Obeying the law of occupation
Bernard Hibbitts at 11:08 AM ET

[JURIST] After winning an Iraq war, the US might gain the trust of Iraqis and the world at large by obeying the international law of occupation. So says Suzanne Nossel, a former senior adviser to Richard C. Holbrooke, U.S. Ambassador to the United Nations, writing in the next issue of Legal Affairs, the new magazine associated with Yale Law School:

The challenge of rebuilding Iraq after Saddam may offer the United States the chance to recover from the crisis of legitimacy it suffered en route to Baghdad. When a prospective U.S. role in postwar Iraq was first discussed last year, critics pounced from both sides. They ridiculed leaked U.S. plans to install a proconsul in the Douglas MacArthur mold, strutting around with a cob pipe and dictating orders to a humiliated people. The notion of charging such an emissary with securing Iraq as a beachhead for democracy in the Middle East was dismissed as naïve. Yet critics also warned the United States against turning its back on Iraq and leaving the country to succumb to its ethnic divisions.

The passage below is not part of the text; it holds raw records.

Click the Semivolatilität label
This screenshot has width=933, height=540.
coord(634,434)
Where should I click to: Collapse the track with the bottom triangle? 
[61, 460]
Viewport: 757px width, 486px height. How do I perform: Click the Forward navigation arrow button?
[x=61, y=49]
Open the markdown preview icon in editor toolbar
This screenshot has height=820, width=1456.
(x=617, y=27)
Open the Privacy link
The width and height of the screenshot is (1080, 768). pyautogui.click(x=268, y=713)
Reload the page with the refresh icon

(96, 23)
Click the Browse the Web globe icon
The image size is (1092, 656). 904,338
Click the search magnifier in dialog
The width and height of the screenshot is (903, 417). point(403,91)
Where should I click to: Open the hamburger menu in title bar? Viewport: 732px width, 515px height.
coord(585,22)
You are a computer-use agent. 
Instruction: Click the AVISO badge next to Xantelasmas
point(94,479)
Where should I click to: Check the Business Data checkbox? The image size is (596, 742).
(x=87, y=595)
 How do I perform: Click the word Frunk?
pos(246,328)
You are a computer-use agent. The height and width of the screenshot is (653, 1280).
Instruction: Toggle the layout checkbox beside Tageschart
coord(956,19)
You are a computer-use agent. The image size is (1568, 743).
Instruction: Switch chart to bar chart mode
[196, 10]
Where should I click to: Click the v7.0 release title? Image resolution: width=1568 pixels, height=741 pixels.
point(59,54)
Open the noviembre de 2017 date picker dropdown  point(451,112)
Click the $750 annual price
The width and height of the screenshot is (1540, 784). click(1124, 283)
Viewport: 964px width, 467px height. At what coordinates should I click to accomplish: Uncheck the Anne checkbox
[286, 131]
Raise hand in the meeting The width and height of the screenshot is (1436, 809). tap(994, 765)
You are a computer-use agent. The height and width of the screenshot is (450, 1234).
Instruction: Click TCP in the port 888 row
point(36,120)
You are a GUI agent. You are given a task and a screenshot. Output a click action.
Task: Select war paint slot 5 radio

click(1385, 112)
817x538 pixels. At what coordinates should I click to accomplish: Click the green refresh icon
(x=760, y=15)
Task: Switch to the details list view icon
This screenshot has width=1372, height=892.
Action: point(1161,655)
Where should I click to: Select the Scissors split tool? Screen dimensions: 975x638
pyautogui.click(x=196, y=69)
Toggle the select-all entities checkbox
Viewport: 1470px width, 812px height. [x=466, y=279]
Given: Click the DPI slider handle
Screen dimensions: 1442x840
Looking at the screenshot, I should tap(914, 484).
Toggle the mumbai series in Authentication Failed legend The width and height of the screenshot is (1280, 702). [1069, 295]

To shield itself from this dilemma, the Bush Administration should look to an unlikely source of support: international law, specifically the law of occupation. Despite the Administration's pattern of resisting international legal obligations as unbefitting a superpower, a commitment to uphold international law in Iraq will allow the United States to secure its own interests and restore its much-needed legitimacy in the eyes of the world. It will allow America to strike the right balance between overreaching paternalism and hands-off neglect. While the United States would do far better to style itself Iraq's temporary "trustee" or "protector" rather than its "occupier," a public commitment to the law would help to win the confidence of the Iraqis and the international community.